- **DOCUMENT SEGMENT**:
John Wood described Koh Daman in his travel account as lying north of Kabul between the Paghman and Hindu Kush mountain ranges, and reported its length as about 31 miles and its average width as about 7 miles.
Charles Masson also visited Koh Daman, Charikar, Istalif, Bagram, and Ghorband during his travels in Afghanistan and left numerous geographical and archaeological accounts of these areas.
During the First Anglo-Afghan War, Charikar and Istalif witnessed fighting between British forces and local forces. Istalif was attacked by British forces in 1842, and parts of the town were destroyed.
== 20th century ==
Koh Daman played an important role in the political developments of Afghanistan in the late 1920s. In 1929, Habibullah Kalakani, who is identified in scholarly sources as a Tajik from the Koh Daman region, raised forces from this area and, during the revolt against the government of Amanullah Khan, captured Kabul.

- **GIVEN INFORMATION**:
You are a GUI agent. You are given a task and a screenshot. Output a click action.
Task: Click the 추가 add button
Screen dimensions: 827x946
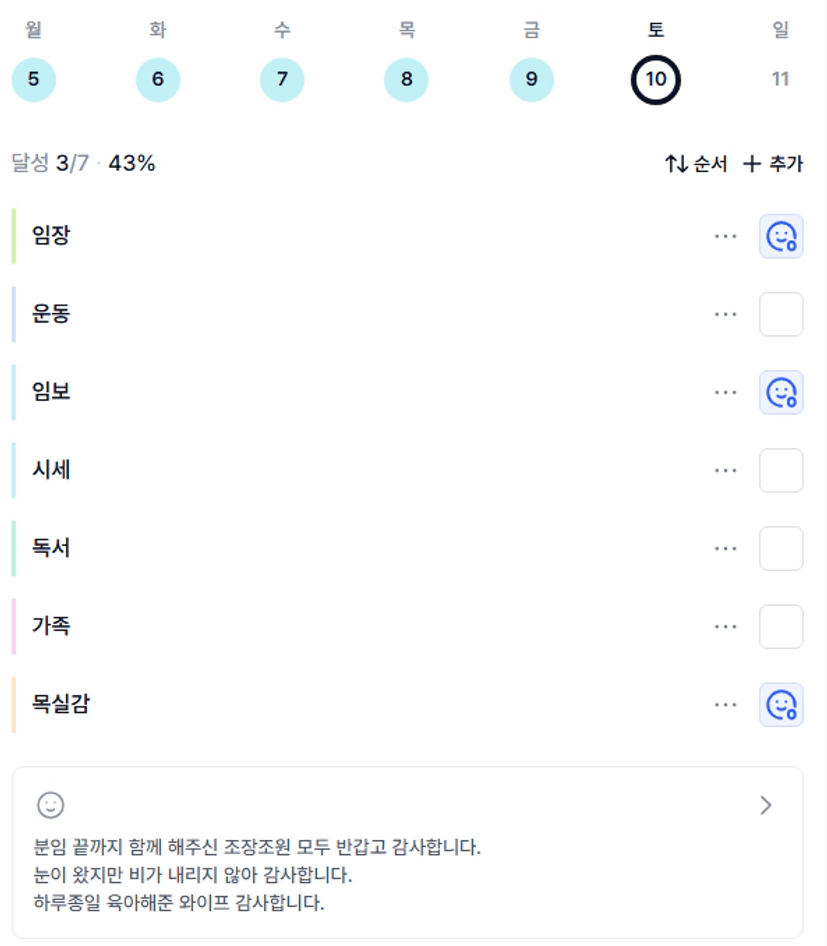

- **TASKS TO PERFORM**:
**1)** In the Koh Daman passage, in what year did British forces attack Istalif?
**2)** Copy the Koh Daman passage word for word, everything from "John Wood described" down to "town were destroyed.".
**3)** Carry the Koh Daman passage on from its last sentence.
The material has no connection to the Koh Daman passage.

- **TASK-BY-TASK ANSWERS**:
**1)** 1842

**2)**
John Wood described Koh Daman in his travel account as lying north of Kabul between the Paghman and Hindu Kush mountain ranges, and reported its length as about 31 miles and its average width as about 7 miles.
Charles Masson also visited Koh Daman, Charikar, Istalif, Bagram, and Ghorband during his travels in Afghanistan and left numerous geographical and archaeological accounts of these areas.
During the First Anglo-Afghan War, Charikar and Istalif witnessed fighting between British forces and local forces. Istalif was attacked by British forces in 1842, and parts of the town were destroyed.

**3)**
After the fall of Habibullah Kalakani's government and the rise to power of Nadir Shah, another rebellion took place in Koh Daman in 1930.
Other files from the same collection concern refugees resulting from the Koh Daman rebellion in subsequent years.

== Contemporary wars ==
During the Soviet–Afghan War and the subsequent civil wars, Koh Daman and the Shomali plain were important military areas because of their proximity to Kabul and the importance of their communication routes. In the 1990s, heavy fighting also took place in Shomali. During the Taliban operations in 1999, Istalif, Qarabagh, Guldara, and Farza were among the areas affected by military operations and population displacement.

== Culture ==
The culture of Koh Daman is closely connected with the Persian-speaking culture of Shomali and Kabul. Horticulture, the production of grapes and raisins, Istalif pottery, and local markets have been among the recognized elements of the region's economy and culture.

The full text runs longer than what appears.